The change to allow the wife to retain her own name is recent and I’m not 100% that the children must take the father’s surname. It may be possible to take the mother’s name, but they do not allow another name to be used.

People can legally change their name but its not an easy process and there are limitations to the kanji characters allowed.

Occasionally people obtain Japanese citizenship and then they will pick a last name. I have heard of new surnames created under those circumstances.

Immigrants to the U.S. from parts of the world that still don’t commonly use last names (Afghanistan and Indonesia, e.g.) will generally adopt a new last name, often based on their home city or province.

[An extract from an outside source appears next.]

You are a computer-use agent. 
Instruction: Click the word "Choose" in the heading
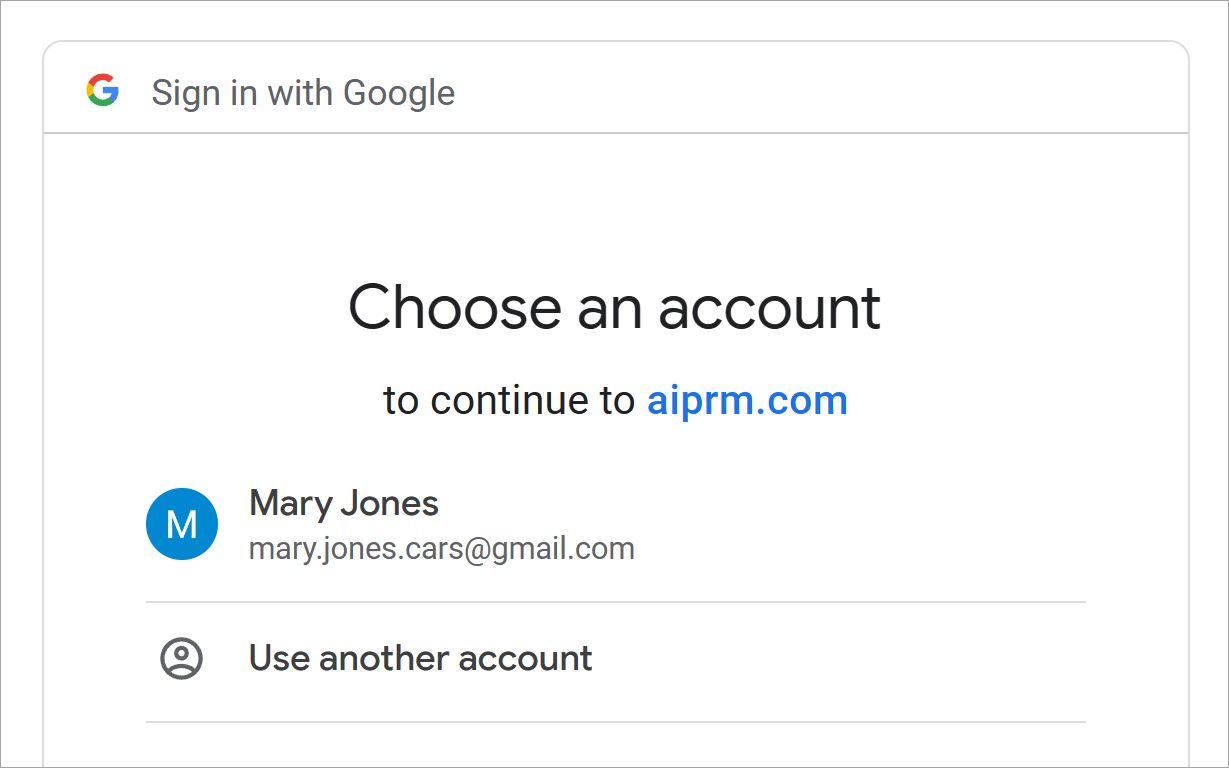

Yes, I knew a fellow who was getting his Canadian citizenship a few years ago and changed his surname. He explained that the village where he came from (northeastern India?) they did not have surnames. When he first came to Canada, he used his village name - but now realizing it would be permanent, decided to use his father’s name as his surname.

Married couples in Japan are still required to have the same surname, a challenge to that law was rejected a few months ago, I haven’t heard of any change since. But it doesn’t actually have to be the husband’s name. In around 4% of cases per various sources the husband adopts the wife’s surname. The guy I knew who did this was a Pacific War veteran so it’s not a new thing. Generally it’s when the wife’s family line would otherwise die out.

In Confucian-influenced societies besides Japan, women traditionally keep their maiden names.

The relatively small flow of non-ethnic Japanese, Koreans etc becoming naturalized citizens of those countries sometimes adopt a new name. In the ROK around 50% per this article of ~130k people naturalized as ROK citizens in 2008-17 adopted new surnames. People have a name and clan. The article notes new clans like ‘Thailand Tae’ (태국태[泰國泰]). That is, a naturalized immigrant from Thailand invented a new clan for the surname ‘Tae’ using the Chinese character 泰 , first character of the Sino-Korean word for Thailand. Tae using the Chinese character 太, ‘great’ is an existing though rare Korean surname. Another person mentioned in the article is a German born writer/broadcaster who adopted the name ‘Dok-il Ee’ (독일이[獨逸 李]). He adopted a two syllable surname (unusual but not unheard among older Korean surnames) which is the Sino-Korean word for Germany. His one syllable given name (also unusual but not unheard of for people with single syllable surnames, but if you have a two syllable surname you pretty much have to have a one syllable given name) is the Chinese character for the surname pronounced ‘ee’ (written Yi, Rhee or Lee in Latin letter). But the indigenous phoneme ‘ee’ attached to a word about a person means ‘that kind of person’, so IOW his Korean name sounds like ‘German guy’.

Iceland has been very conservative when it comes to naming. First names must be drawn from an official list or be approved by a committee.* These first names (or sometimes middle names) then become patronyms with the son/dóttir ending.

New last names do occur, e.g., when a person moves to Iceland and then has kids. But with some limitations.

I wonder what would happen if Metta World Peace moved to Iceland and had some kids. Would they allow “Worldson” or “Mettadóttir”?

There may be a whole slew of new Icelandic “last” names popping up now that they allow the gender-neutral ending “bur”.

  • Harriet is right out. One reason: declension.